===== Given records =====

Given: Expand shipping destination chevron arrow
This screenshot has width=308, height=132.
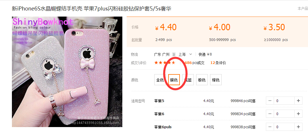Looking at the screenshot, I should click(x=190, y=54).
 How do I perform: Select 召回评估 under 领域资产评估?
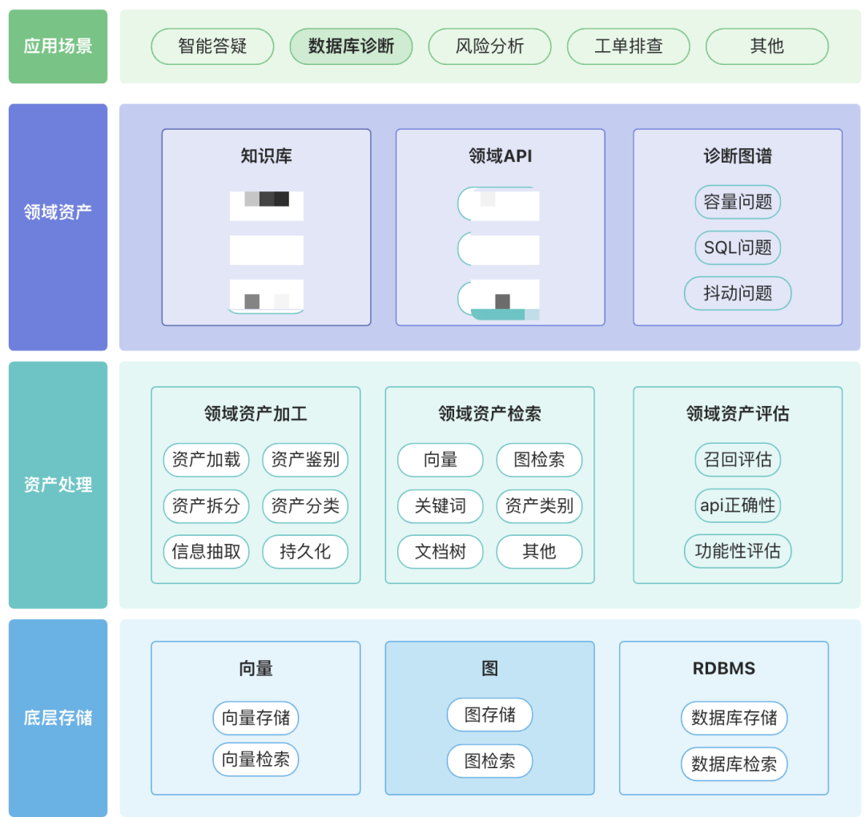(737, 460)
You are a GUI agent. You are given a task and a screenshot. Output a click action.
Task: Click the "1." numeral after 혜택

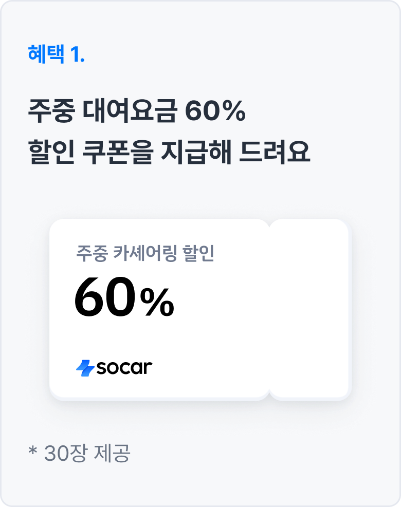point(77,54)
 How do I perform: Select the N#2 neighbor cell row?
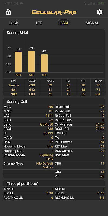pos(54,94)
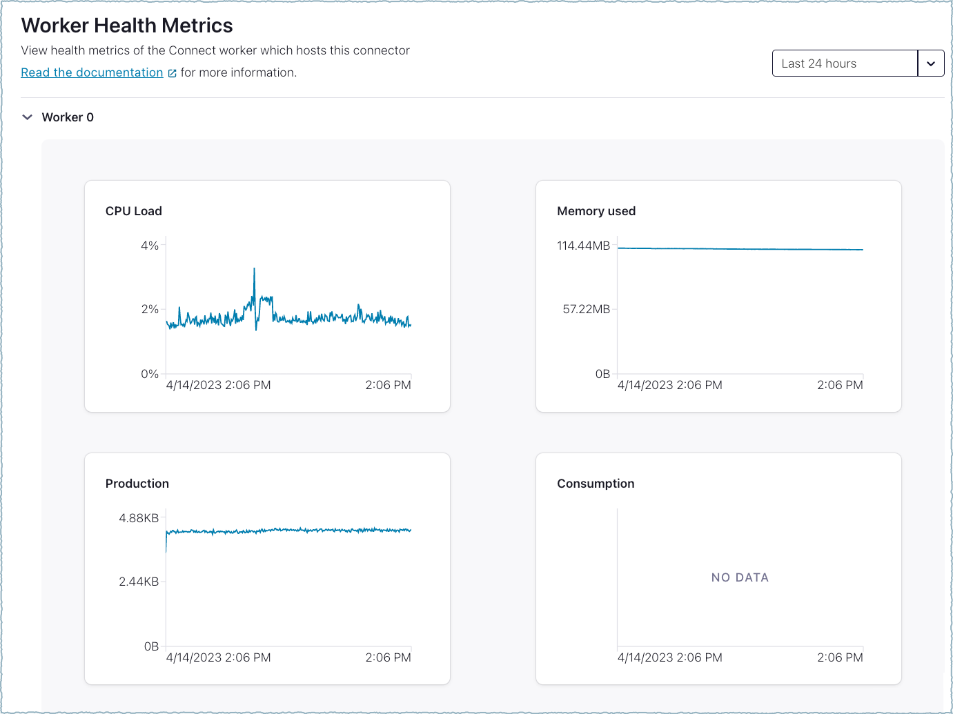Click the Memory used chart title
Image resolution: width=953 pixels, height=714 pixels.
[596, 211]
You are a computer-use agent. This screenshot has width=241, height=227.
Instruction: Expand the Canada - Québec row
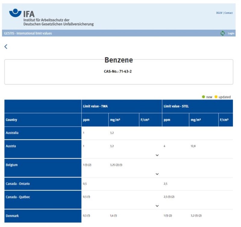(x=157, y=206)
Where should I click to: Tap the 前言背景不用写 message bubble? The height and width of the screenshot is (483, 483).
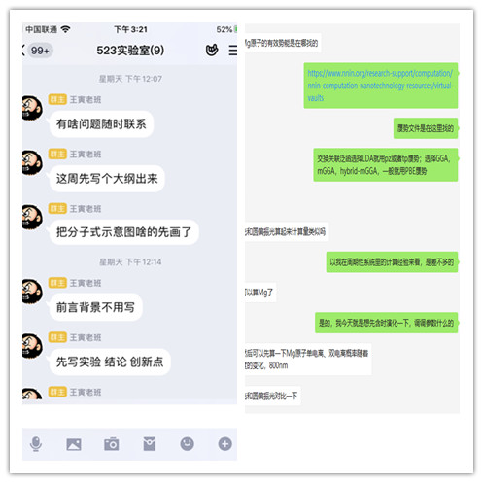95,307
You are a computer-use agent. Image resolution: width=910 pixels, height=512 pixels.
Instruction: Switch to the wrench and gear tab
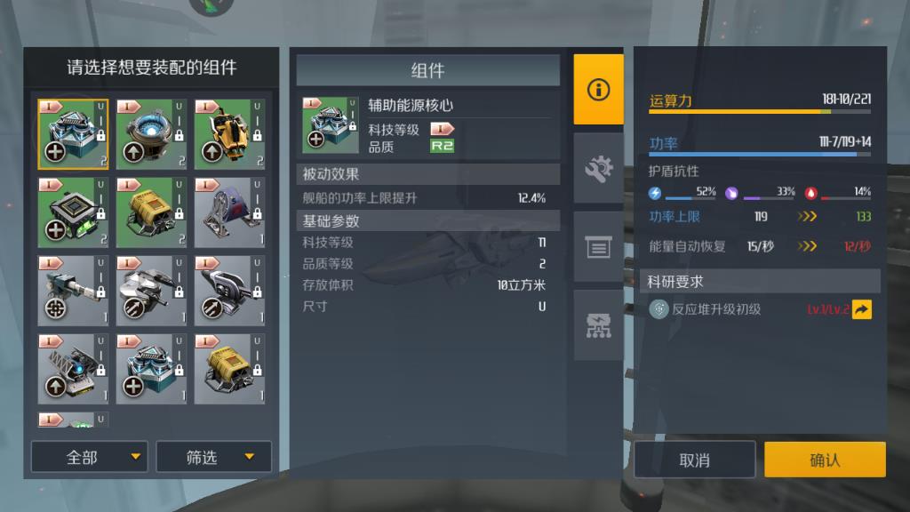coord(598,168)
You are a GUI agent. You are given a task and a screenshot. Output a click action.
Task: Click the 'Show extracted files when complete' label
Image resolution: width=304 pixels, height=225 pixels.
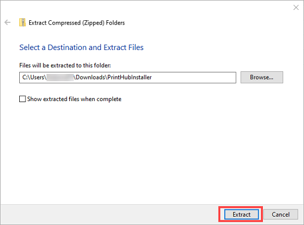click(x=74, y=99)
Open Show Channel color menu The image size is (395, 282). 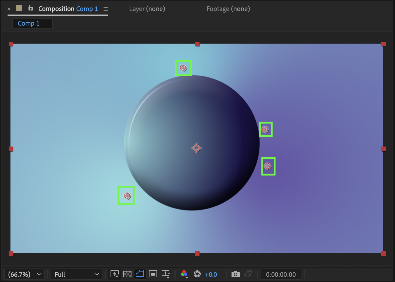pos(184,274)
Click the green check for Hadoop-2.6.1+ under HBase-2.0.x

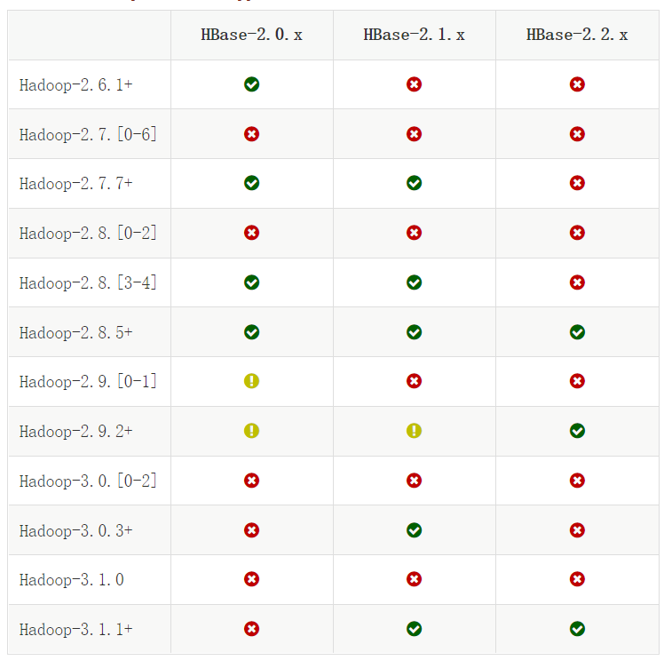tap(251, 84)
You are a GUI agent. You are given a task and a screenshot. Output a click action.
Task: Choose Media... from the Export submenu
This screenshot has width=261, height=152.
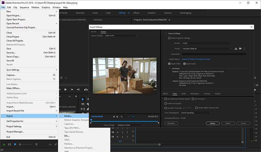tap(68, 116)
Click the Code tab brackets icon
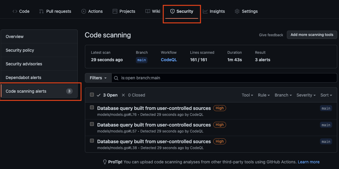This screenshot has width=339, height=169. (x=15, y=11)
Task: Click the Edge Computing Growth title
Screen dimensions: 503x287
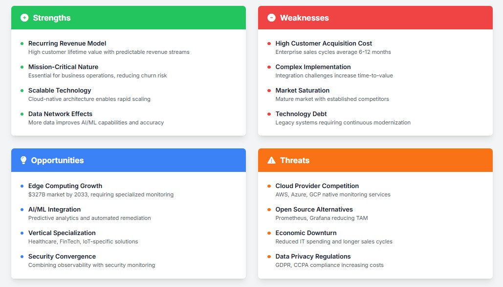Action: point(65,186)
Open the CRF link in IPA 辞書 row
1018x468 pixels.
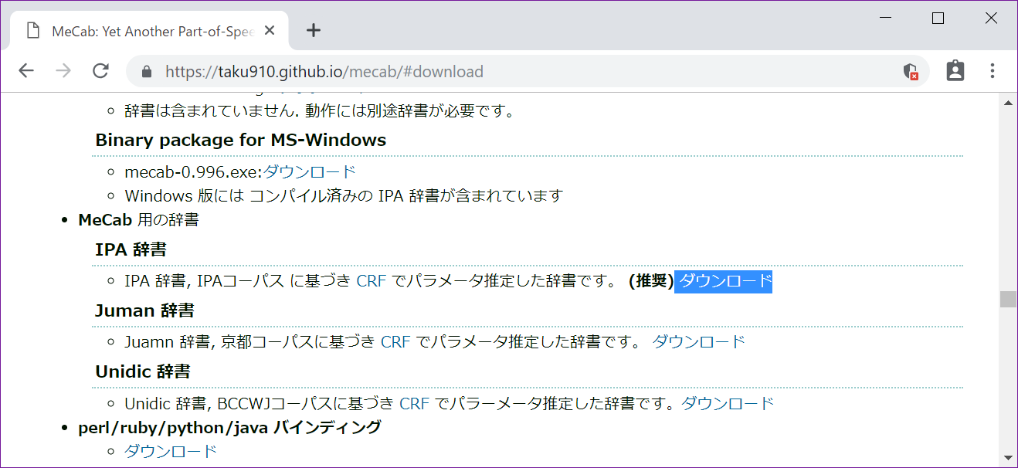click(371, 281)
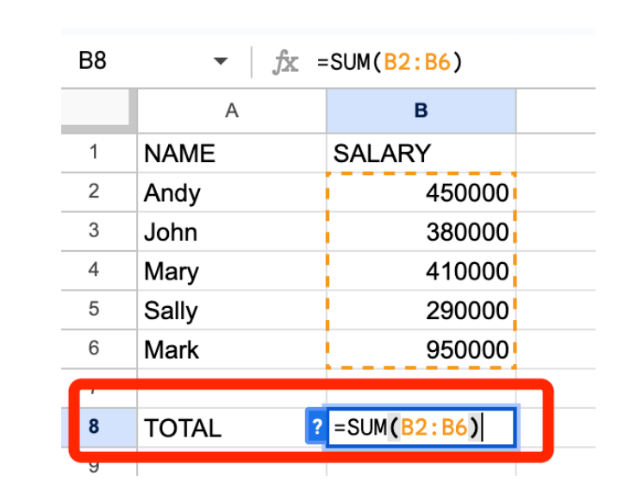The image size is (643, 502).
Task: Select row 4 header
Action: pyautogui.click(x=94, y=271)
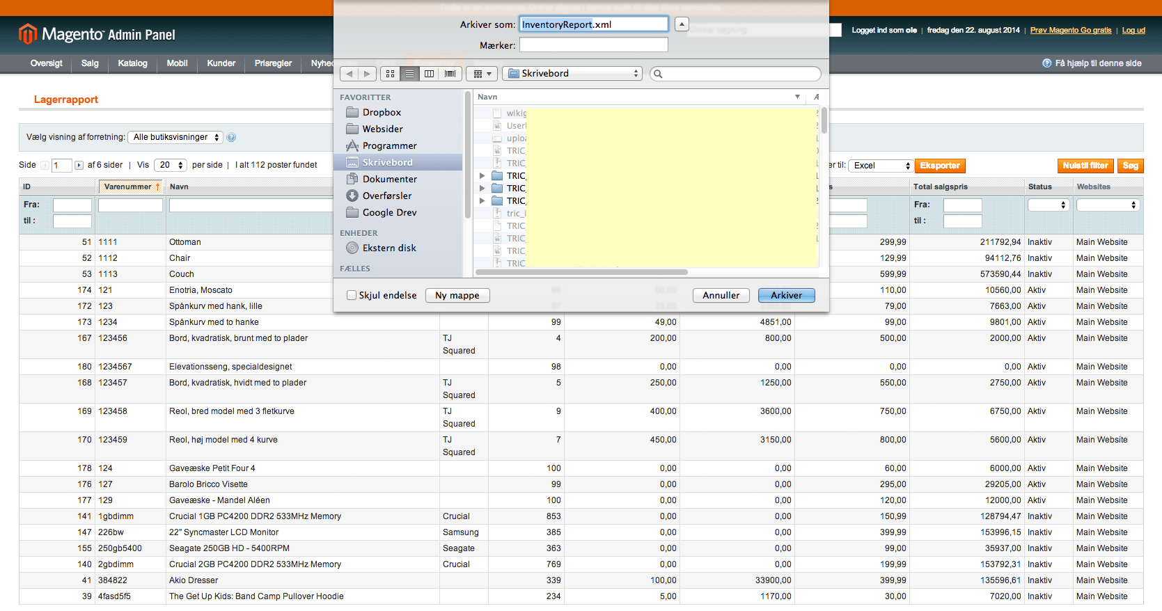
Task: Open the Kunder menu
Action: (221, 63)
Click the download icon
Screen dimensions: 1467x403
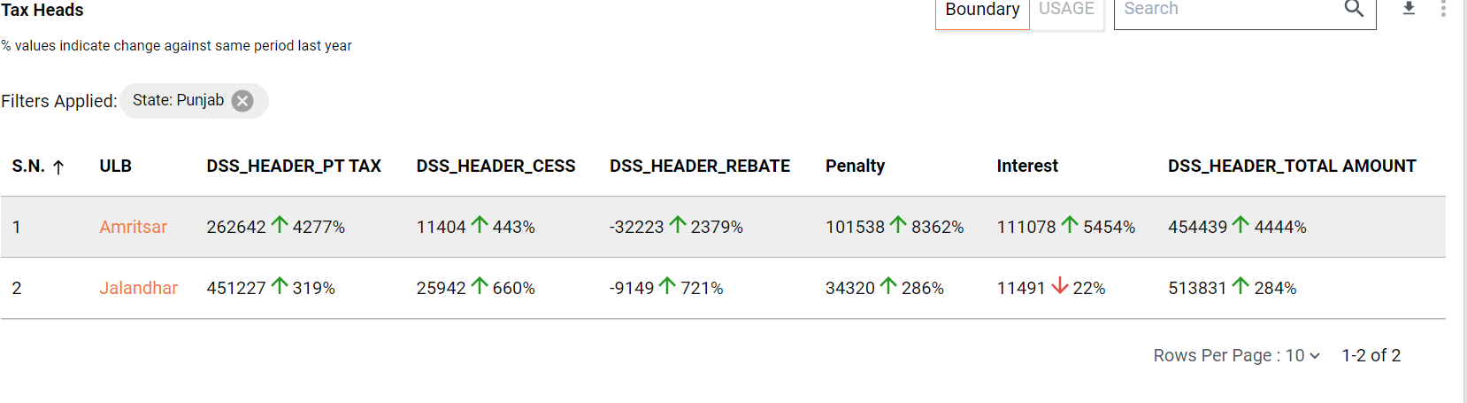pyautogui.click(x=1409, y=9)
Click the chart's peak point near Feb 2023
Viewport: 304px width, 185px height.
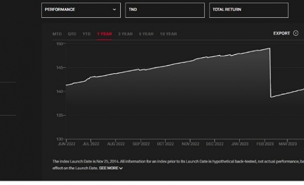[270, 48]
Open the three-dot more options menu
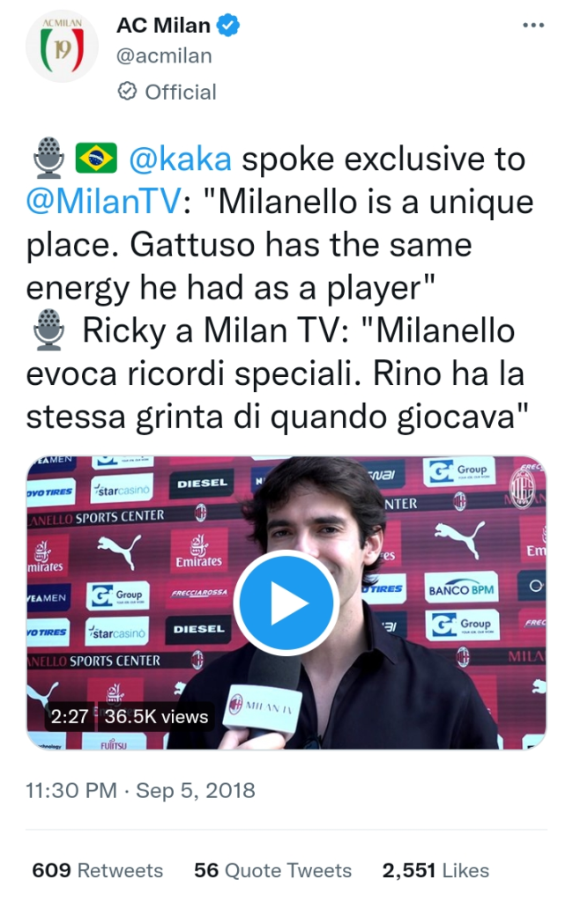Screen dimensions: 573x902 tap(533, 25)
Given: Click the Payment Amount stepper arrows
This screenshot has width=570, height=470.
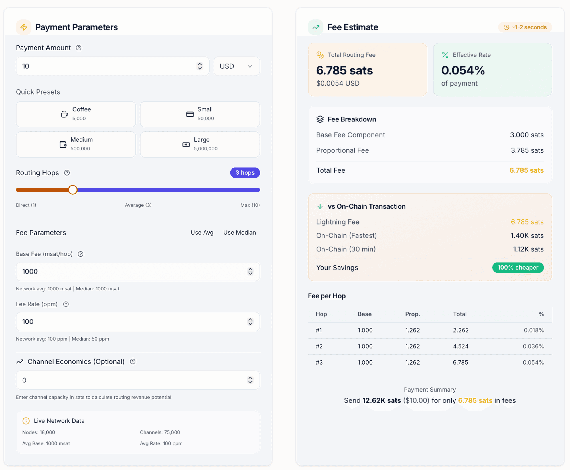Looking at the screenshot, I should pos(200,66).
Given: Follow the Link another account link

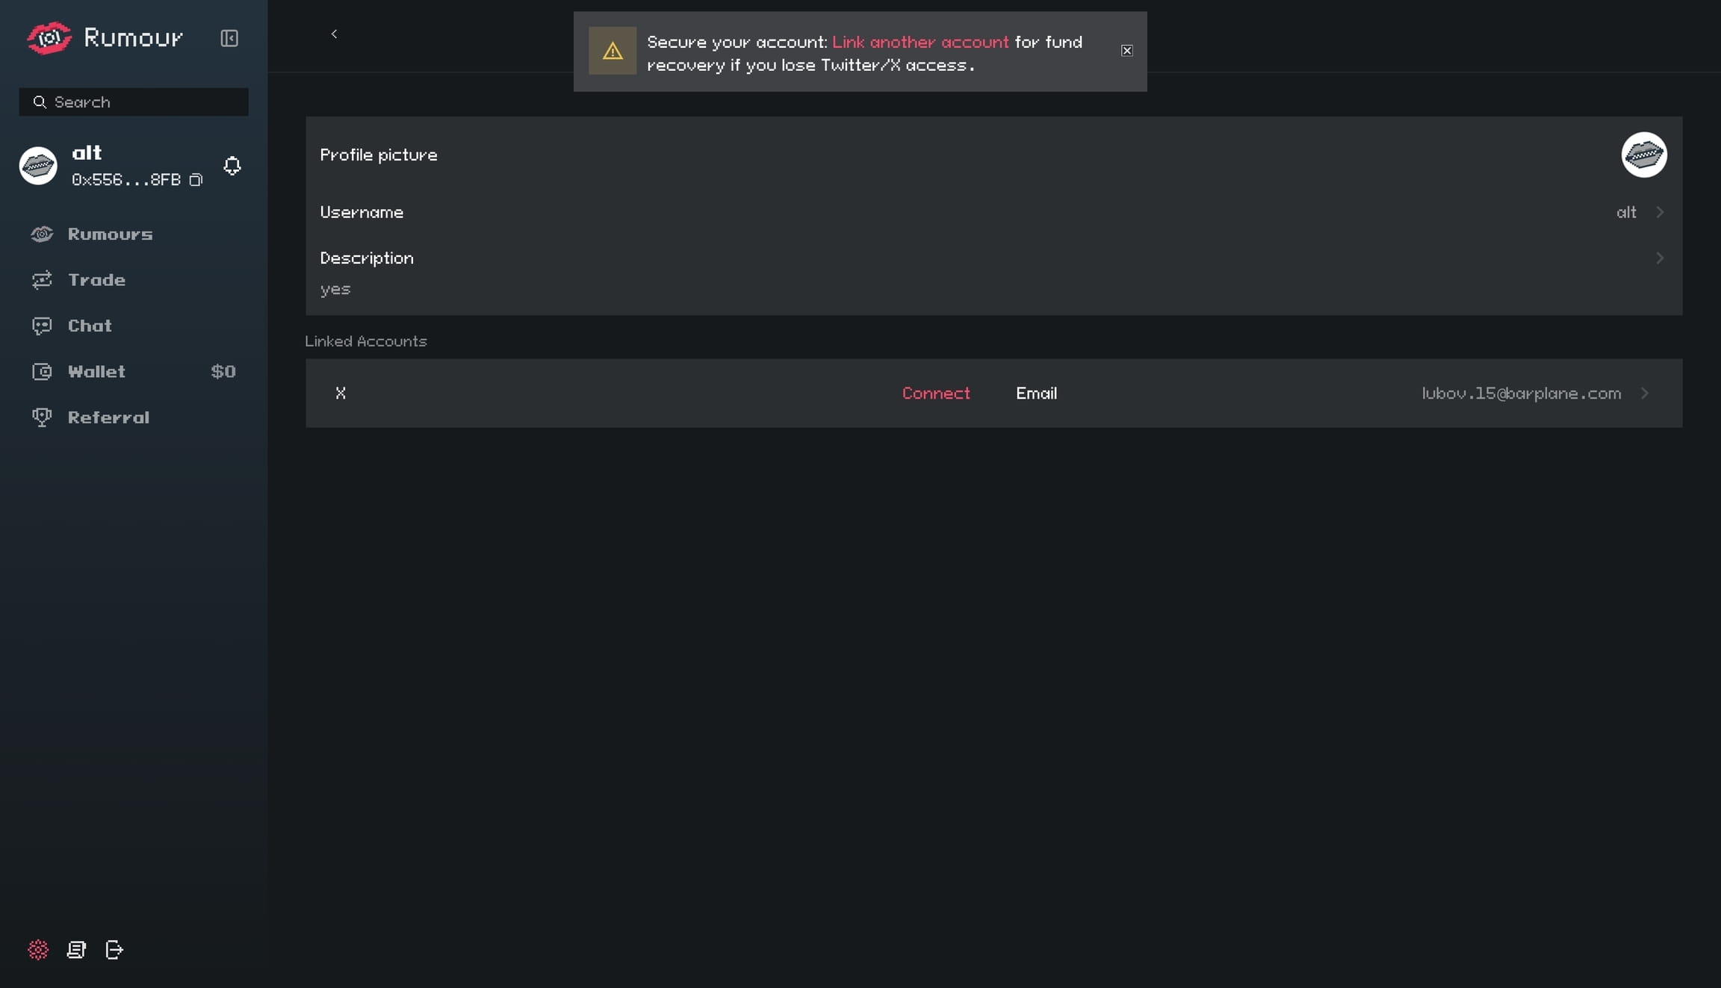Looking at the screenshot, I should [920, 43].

=====

→ **What you should do**
Produce an exact copy of the lines from the line with "Task: Choose Media... from the Export submenu" through the last line of the data above, both ends included. No pictures belong in it.

→ **Solution to this problem**
Task: Choose Media... from the Export submenu
This screenshot has width=261, height=152.
tap(68, 116)
Click the Code tab brackets icon
This screenshot has width=339, height=169. (x=15, y=11)
Task: Click the Edge Computing Growth title
Screen dimensions: 503x287
Action: point(65,186)
Open the CRF link in IPA 辞書 row
1018x468 pixels.
click(371, 281)
The image size is (643, 502).
Task: Select row 4 header
Action: pyautogui.click(x=94, y=271)
Task: Open the Kunder menu
Action: (221, 63)
Click the download icon
Screen dimensions: 1467x403
pyautogui.click(x=1409, y=9)
Click the chart's peak point near Feb 2023
Viewport: 304px width, 185px height.
[270, 48]
Open the three-dot more options menu
Screen dimensions: 573x902 tap(533, 25)
Given: Click the Payment Amount stepper arrows
This screenshot has width=570, height=470.
Looking at the screenshot, I should pos(200,66).
Given: Follow the Link another account link

Looking at the screenshot, I should [920, 43].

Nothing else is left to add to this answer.